BEGIN

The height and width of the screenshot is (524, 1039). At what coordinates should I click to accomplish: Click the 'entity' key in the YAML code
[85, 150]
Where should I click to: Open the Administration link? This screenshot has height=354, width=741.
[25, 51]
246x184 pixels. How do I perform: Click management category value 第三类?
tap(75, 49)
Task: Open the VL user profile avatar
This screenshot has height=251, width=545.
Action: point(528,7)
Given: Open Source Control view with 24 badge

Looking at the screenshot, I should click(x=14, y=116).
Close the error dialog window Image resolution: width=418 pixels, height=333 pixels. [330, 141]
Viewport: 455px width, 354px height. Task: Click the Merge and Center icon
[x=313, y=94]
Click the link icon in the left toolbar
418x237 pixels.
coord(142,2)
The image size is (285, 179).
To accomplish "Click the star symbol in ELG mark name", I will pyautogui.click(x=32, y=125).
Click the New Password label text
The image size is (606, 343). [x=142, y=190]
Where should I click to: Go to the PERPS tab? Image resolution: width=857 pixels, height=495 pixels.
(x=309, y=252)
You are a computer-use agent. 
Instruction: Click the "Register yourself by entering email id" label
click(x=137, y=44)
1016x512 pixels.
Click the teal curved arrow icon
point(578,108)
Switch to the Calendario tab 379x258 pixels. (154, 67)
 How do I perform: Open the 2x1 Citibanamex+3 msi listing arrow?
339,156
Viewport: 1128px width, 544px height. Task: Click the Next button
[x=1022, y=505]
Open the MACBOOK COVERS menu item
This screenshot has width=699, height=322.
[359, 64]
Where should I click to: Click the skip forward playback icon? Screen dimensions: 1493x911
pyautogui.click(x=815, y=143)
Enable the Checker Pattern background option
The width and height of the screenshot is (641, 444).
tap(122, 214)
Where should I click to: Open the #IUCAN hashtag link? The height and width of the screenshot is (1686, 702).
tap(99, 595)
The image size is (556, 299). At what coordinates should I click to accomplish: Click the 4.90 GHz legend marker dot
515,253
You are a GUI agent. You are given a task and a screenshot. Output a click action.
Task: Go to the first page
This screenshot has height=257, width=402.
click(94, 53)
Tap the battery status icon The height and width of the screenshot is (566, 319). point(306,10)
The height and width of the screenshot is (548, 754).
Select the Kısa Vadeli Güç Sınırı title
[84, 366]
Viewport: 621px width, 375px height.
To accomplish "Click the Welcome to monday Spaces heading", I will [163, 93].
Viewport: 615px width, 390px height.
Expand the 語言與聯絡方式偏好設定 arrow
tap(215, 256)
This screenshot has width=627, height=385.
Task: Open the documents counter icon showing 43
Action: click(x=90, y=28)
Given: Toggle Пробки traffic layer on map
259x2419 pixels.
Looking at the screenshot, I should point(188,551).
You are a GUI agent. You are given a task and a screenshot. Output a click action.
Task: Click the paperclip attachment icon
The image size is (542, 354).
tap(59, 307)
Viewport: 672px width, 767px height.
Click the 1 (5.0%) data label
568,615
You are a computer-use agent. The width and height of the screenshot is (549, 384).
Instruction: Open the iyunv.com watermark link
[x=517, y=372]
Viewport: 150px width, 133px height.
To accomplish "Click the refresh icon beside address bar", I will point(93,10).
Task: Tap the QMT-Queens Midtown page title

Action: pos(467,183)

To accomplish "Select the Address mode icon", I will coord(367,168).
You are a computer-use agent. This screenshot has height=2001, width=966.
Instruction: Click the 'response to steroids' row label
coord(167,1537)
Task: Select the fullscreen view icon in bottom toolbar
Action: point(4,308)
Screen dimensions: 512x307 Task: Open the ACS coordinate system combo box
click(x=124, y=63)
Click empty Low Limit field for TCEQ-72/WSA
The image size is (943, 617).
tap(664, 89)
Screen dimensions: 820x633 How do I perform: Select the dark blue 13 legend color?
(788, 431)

END

**Exercise directions:** Where in the records does the word "will" appear? Copy each line that holds it.

**Answer to the exercise:**
To accomplish "Click the star symbol in ELG mark name", I will pyautogui.click(x=32, y=125).
To accomplish "Click the Welcome to monday Spaces heading", I will [163, 93].
To accomplish "Click the refresh icon beside address bar", I will point(93,10).
To accomplish "Select the Address mode icon", I will coord(367,168).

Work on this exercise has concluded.